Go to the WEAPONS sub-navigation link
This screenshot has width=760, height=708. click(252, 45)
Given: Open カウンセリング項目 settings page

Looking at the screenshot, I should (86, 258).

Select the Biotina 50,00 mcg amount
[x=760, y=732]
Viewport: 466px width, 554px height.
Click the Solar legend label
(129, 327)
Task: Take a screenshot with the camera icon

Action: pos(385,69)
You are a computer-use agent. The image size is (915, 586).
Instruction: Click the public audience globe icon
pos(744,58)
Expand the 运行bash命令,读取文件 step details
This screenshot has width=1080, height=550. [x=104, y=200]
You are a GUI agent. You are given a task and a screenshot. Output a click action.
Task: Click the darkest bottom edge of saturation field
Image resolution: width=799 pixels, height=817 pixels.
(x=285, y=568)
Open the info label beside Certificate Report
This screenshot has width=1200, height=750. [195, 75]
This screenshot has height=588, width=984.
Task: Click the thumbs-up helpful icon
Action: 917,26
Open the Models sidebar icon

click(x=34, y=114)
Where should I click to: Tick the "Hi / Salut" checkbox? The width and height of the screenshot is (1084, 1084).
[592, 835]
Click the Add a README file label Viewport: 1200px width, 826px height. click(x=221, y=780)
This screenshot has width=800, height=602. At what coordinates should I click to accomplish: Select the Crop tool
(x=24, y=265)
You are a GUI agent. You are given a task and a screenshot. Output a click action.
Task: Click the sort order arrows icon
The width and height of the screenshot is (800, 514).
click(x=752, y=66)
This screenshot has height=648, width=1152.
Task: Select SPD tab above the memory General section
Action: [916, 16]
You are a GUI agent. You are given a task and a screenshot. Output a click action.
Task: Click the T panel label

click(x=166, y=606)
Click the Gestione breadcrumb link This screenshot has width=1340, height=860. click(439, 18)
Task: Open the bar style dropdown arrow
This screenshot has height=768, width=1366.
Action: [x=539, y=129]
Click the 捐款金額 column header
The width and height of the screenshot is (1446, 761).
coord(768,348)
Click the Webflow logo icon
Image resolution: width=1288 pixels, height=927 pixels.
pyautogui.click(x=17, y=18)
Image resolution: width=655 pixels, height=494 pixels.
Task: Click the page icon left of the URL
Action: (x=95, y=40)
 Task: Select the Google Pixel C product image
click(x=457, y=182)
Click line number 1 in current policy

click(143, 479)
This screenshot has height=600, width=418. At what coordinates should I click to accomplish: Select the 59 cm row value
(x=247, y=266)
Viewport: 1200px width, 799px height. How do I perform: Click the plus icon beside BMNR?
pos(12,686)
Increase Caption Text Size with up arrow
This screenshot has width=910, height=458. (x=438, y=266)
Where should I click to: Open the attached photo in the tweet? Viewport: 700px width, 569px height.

#### About this exercise:
All that belongs in the answer is an exact copy of the lines from the start of the records above through the line with "Task: Click the sort order arrows icon".

#### Result of the exercise:
Go to the WEAPONS sub-navigation link
This screenshot has width=760, height=708. click(252, 45)
Given: Open カウンセリング項目 settings page

Looking at the screenshot, I should (86, 258).

Select the Biotina 50,00 mcg amount
[x=760, y=732]
Viewport: 466px width, 554px height.
Click the Solar legend label
(129, 327)
Task: Take a screenshot with the camera icon

Action: pos(385,69)
You are a computer-use agent. The image size is (915, 586).
Instruction: Click the public audience globe icon
pos(744,58)
Expand the 运行bash命令,读取文件 step details
This screenshot has width=1080, height=550. [x=104, y=200]
You are a GUI agent. You are given a task and a screenshot. Output a click action.
Task: Click the darkest bottom edge of saturation field
Image resolution: width=799 pixels, height=817 pixels.
(x=285, y=568)
Open the info label beside Certificate Report
This screenshot has width=1200, height=750. [195, 75]
This screenshot has height=588, width=984.
Task: Click the thumbs-up helpful icon
Action: 917,26
Open the Models sidebar icon

click(x=34, y=114)
Where should I click to: Tick the "Hi / Salut" checkbox? The width and height of the screenshot is (1084, 1084).
[592, 835]
Click the Add a README file label Viewport: 1200px width, 826px height. click(x=221, y=780)
This screenshot has width=800, height=602. At what coordinates should I click to accomplish: Select the Crop tool
(x=24, y=265)
You are a GUI agent. You are given a task and a screenshot. Output a click action.
Task: Click the sort order arrows icon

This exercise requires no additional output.